§ **Task requirements**
With the pictures left out, repeat every entry that follows exactly.

··· Dataset entries

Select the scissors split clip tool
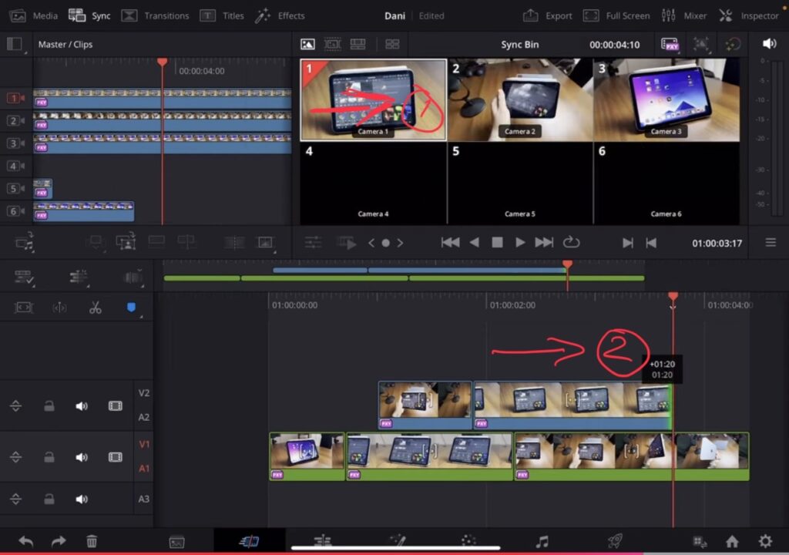The width and height of the screenshot is (789, 555). click(x=96, y=307)
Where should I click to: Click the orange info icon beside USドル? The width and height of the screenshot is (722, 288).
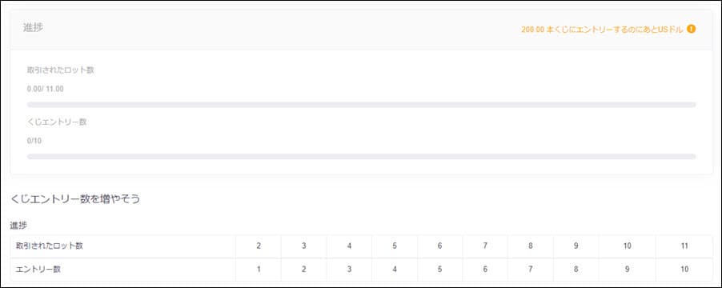[x=691, y=29]
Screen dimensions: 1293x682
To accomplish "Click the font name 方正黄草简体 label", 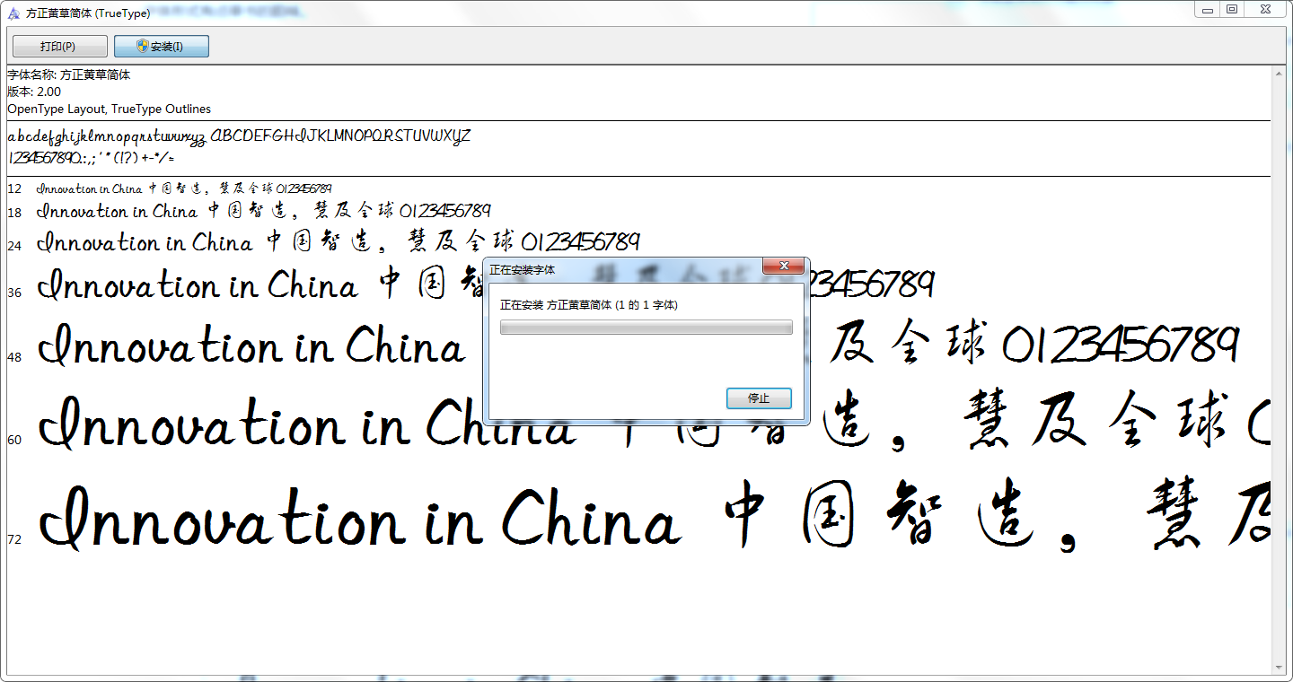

······

§ **Task answer**
Select the scissors split clip tool
The width and height of the screenshot is (789, 555). click(x=96, y=307)
Where should I click to: Click the orange info icon beside USドル? The width and height of the screenshot is (722, 288).
[x=691, y=29]
Screen dimensions: 1293x682
To accomplish "Click the font name 方正黄草简体 label", 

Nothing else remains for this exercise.